Pointing rows for screenshots and pages:
#####

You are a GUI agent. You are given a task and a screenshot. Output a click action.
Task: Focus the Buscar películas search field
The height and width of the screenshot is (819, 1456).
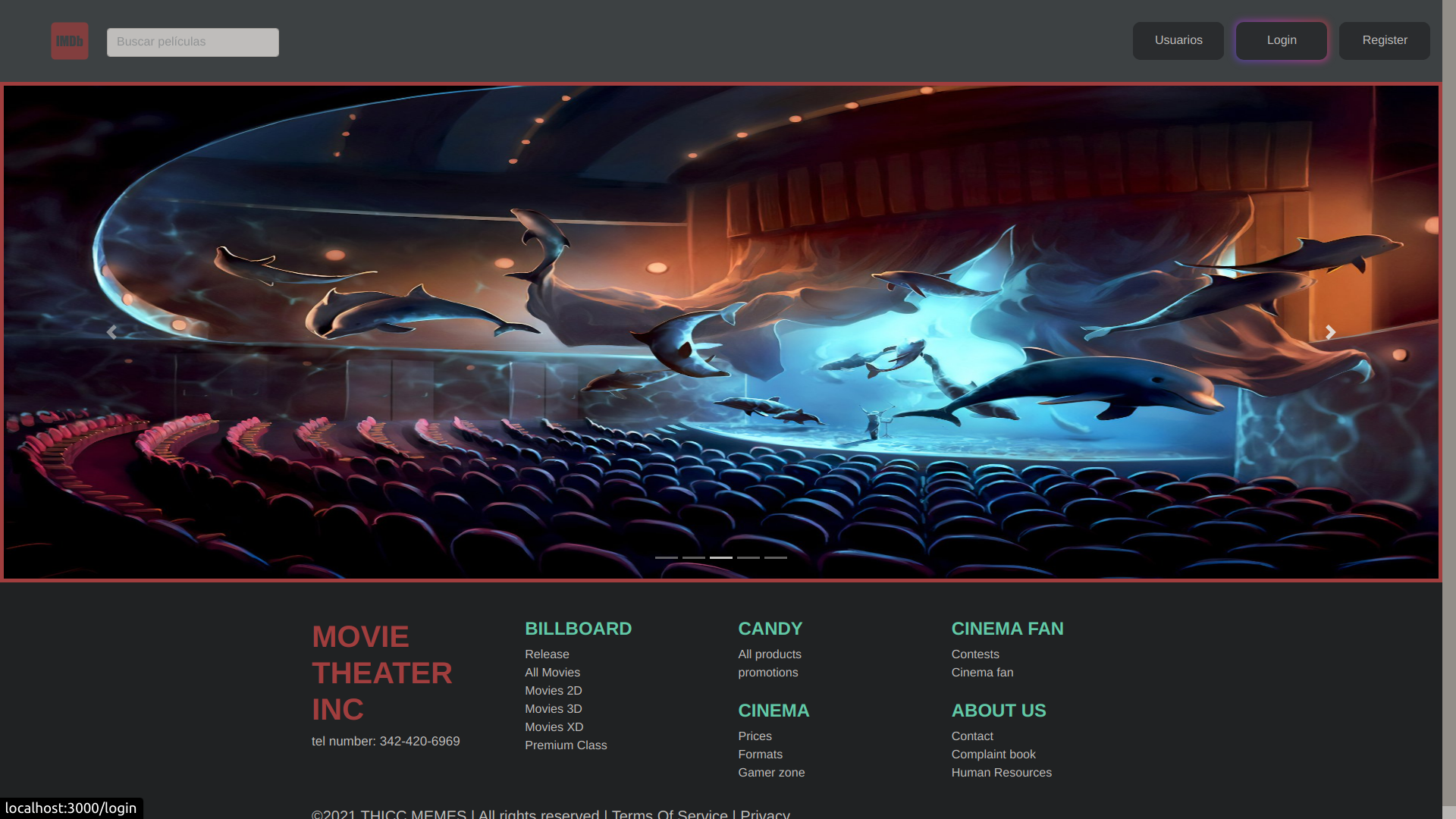coord(193,42)
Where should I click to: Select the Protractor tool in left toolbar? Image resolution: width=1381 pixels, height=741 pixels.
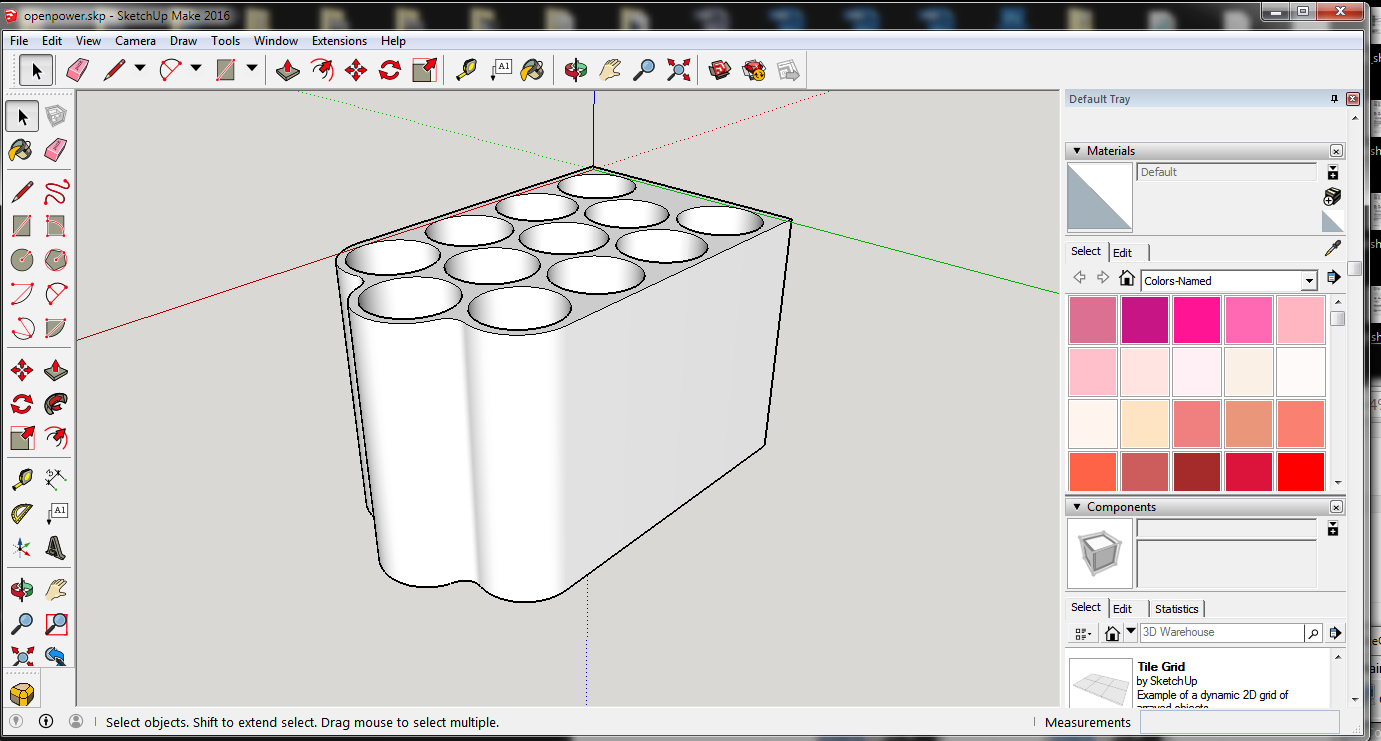[21, 514]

#####

*THE TASK*. Reproduce word for word the rows from the line containing "Where should I" through the end of the rows. Leave the pictures out of your answer.

*TASK ANSWER*.
Where should I click to: Select the Protractor tool in left toolbar? Image resolution: width=1381 pixels, height=741 pixels.
[21, 514]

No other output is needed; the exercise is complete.